Aslında tüm bilim adamları, bilimle uğraşmaya başlarken, önceden sahip oldukları felsefi bağlılıklarını da beraberlerinde getirmişlerdir. Sahip oldukları dini ya da din karşıtı felsefelerini bilimin kendisinden çıkarmamışlardır. Bilim adamlarının işi dünyayı yetenekleri ölçüsünde en iyi şekilde açıklamak olduğu için , bu tamamen açıklayıcı ve çözümleyici girişim pekala bir felsefi görüşü destekleyen ya da çürüten kanıtlar sunabilir. Ancak bilim kendi başına asla evrenin neden varolduğu, ardındaki amacın ne olup olmadığı konusunda felsefi bir esas oluşturamaz.

Bilinçli ya da değil, herkes günlük yaşamına bir takım varsayımlarla yaklaşır. Örneğin, bir hristiyan tanrı'nın duaya karşılık verdiğine ve kendi yaşamındaki olayların Tanrı'nın ilahi denetimi altında gerçekleştiğine inanır.Bunun genişletilmiş bir uygulamasını Elçi Pavlus'un şu sözlerinde görebiliriz: “Tanrı'nın, kendisini sevenlerle, amacı uyarınca çağrılmış olanlarla birlikte her durumda iyilik için etkin olduğunu biliriz. Ama herkesin aynı olaylara aynı açıdan bakacağı kesin değildir. Bir hristiyan bazı koşulların bir araya gelmesiyle Tanrı'nın etkisini görebilir, ama inanmayan biri onları ” sadece ” tesadüf ya da rastlantı diye kestirip atar.

İşte inananlara yıllar boyunca – üzücü, neşeli ya da sadece dünyasal da olsa – her durumda, normal koşullarla açıklanamayacak bir huzur ve güven veren, hristiyanlık inancında Tanrı'nın egemen planını görmeleridir. Elçi Pavlus hristiyan deneyiminin bu yönünü, “Ben her durumda eldekiyle yetinmeyi öğrendim…İster tok ister aç, ister bolluk ister ihtiyaç içinde olayım, her durumda , her koşulda yaşamın sırrını öğrendim. ” diye yazarak açıklamıştır.

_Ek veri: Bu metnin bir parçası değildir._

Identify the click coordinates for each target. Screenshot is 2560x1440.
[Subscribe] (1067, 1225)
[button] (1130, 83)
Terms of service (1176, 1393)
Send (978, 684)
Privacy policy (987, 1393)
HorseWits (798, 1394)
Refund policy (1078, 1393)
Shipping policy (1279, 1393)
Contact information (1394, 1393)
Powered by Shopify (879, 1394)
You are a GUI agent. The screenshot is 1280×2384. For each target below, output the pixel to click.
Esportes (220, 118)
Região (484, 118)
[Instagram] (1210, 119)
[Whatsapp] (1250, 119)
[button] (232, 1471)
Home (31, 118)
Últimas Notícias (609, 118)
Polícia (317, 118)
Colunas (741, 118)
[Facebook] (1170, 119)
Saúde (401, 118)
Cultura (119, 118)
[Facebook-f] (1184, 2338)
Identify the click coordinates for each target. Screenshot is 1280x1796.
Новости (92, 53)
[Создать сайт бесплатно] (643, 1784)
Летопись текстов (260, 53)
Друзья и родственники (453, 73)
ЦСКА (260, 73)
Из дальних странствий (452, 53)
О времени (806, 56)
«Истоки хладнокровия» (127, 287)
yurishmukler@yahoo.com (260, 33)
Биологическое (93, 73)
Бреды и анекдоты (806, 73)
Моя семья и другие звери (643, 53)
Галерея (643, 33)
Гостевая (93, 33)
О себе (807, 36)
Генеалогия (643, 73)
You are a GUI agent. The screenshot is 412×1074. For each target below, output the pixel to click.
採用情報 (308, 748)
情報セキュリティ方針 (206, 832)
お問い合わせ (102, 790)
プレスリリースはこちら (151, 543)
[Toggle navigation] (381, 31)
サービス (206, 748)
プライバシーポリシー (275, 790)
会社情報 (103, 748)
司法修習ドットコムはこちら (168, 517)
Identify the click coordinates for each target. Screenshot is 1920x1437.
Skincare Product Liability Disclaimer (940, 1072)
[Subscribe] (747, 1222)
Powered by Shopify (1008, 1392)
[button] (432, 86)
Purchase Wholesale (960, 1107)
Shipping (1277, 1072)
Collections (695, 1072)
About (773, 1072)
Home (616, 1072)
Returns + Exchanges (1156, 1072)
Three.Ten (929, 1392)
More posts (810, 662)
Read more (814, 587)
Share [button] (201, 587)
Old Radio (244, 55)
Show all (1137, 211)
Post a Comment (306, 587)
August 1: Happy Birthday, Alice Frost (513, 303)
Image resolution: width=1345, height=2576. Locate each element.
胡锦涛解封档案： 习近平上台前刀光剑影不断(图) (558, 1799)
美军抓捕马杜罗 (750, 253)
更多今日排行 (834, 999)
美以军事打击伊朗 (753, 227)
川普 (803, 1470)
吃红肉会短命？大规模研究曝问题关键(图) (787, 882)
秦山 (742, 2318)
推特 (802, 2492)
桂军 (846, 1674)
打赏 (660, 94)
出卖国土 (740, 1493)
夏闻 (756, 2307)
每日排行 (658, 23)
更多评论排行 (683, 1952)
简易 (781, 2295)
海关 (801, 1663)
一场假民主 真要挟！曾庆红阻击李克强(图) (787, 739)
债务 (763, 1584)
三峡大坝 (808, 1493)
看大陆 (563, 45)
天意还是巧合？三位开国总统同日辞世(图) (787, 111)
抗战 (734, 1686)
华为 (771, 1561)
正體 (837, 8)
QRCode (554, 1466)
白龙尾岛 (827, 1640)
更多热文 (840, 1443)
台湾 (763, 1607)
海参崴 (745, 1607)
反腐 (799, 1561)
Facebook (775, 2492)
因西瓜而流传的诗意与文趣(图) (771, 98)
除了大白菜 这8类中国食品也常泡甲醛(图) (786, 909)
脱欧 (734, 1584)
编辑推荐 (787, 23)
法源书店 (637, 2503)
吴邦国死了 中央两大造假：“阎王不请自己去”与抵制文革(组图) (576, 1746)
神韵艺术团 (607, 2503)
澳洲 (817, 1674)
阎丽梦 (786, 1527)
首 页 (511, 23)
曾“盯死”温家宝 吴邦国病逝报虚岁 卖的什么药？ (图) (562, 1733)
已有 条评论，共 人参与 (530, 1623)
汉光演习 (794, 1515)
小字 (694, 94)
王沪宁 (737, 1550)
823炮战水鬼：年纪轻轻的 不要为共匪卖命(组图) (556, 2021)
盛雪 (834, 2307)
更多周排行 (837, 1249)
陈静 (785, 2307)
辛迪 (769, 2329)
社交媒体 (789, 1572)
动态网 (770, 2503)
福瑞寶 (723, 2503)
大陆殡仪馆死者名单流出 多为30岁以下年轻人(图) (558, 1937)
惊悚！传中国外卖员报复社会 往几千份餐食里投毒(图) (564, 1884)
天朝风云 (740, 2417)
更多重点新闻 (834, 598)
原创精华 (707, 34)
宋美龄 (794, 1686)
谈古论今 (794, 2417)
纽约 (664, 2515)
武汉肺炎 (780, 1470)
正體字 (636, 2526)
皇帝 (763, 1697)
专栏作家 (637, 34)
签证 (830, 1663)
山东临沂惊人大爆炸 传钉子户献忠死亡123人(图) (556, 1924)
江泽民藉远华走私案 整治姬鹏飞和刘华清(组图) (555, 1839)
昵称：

Yaşama yaklaşımımızın altında yatan bu etkenler, yalnız günlük yaşamdaki olaylara verdiğimiz pratik ve duygusal tepkileri değil, aynı zamanda bizim bilime karşı tavrımızı da etkiler. Hristiyan, maddenin iyi olduğuna inanır, çünkü Tanrı onun iyi olduğunu söylemiştir ve bu yüzden maddenin bilimsel yöntem kullanılarak incelenmesi yararlı bir iştir.Belirli bir felsefi ya da dini yaklaşıma sarılma nedenimiz, en azından kısmen , önümüzdeki kanıtları en kapsamlı ve tutarlı şekilde açıklıyor olması ki, bunları duyularımızla fark eder, aklımızla sorgular ve duyularımızla deneyimleriz. Başka bir deyişle belirli bir yaklaşımı, yaşamımıza anlam verdiği için kabul ederiz.Eğer dürüst ve tutarlı bir yaşamımız olsun istiyorsak, bilimsel incelemelerin bir parçası olduğu kanıtlar bütününün bizim felsefemizle uyum içinde olması gerekir. İmanımız ve günlük yaşamlarımız,inançlar ve uygulamaların oluşturduğu o kesintisiz dokunun bir parçası olmalıdır. ( D. ALEXANDER – R. S. WHITE )

Rabbin sevgisi ve ışığı sizinle olsun.